25/04/2025 às 13:04
Macacos jovens ajuntam-se, formam bandos, saem às algazarras e agridem outros que encontram em situação desvantajosa pelo caminho. Esses macacos despertam atenção sobre si. Obter atenção, no caso, é vantagem evolutiva: propicia mais acasalamentos, logo, reprodução. Macacos ostentosos tendem a reproduzir macacos tais e quais.
Humanos jovens fazem o mesmo, inclusive servindo-se de recursos tecnológicos. Além de gritos, brigas e agressões em grupo, música em alto volume e veículos barulhentos. Rapazes com esses hábitos ainda são mais sorteados pelas garotas do que aqueles que primam pela elegância na aproximação. Sim, há exceções. Falo do comportamento padrão.

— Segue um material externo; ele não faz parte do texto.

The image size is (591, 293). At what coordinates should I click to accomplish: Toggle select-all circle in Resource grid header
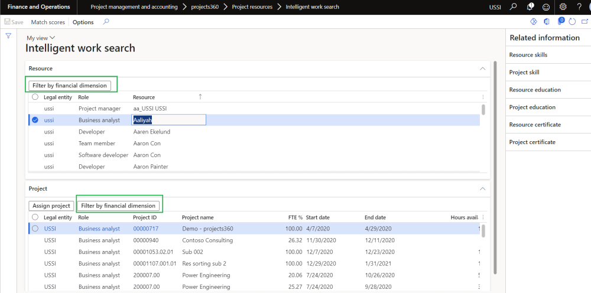(35, 97)
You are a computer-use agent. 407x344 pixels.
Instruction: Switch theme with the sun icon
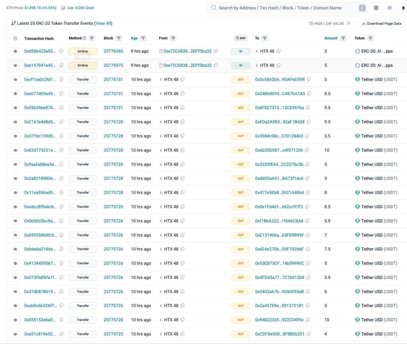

Macacos jovens atacam e surram outros macacos jovens que estejam mais fragilizados. Fazem isso gratuitamente, sem nada em disputa. As vantagens evolutivas de manter acuados espécimes de menor vigor físico explicam o comportamento. Evolutivamente, macacos “bem-comportados” reproduzem-se menos.
Primatas privilegiados pela evolução, os machos (principalmente, mas não só) humanos, sobretudo na adolescência, agem do mesmo modo. Não seria exatamente esse o comportamento que adolescentes reproduzem nos territórios em que se aglomeram e se exibem? Creio que a esse ancestral procedimento deu-se, agora, o nome de bullying.
Essas atitudes prevalecidas não são as típicas de dominâncias em competição. Ocorre prevalecimento de valentões sobre vítima em situações desvantajosas. É um assédio covarde. Comumente, se confrontados, os atacantes não se dispõem ao enfrentamento.
Seja como seja, nessa prática (bullyng) há alguém, muitas vezes uma vítima preferencial, sendo física e moralmente insultado de forma cruel, gratuita e reiterada. Ora bem, não somos macacos. Alguma providência deve ser tomada.
Saímos da selva, porém, preservamos conteúdos primitivos. Na adolescência, a referência é o bando. O indivíduo quer se fazer valer perante a turma, de preferência na turma. Então, se há intervenção do adulto, embora ela seja protetora, dela decorre mais humilhação ao humilhado, pois se lhe comprova a própria incapacidade, e dá-se, ao ver do acudido, razão aos agressores.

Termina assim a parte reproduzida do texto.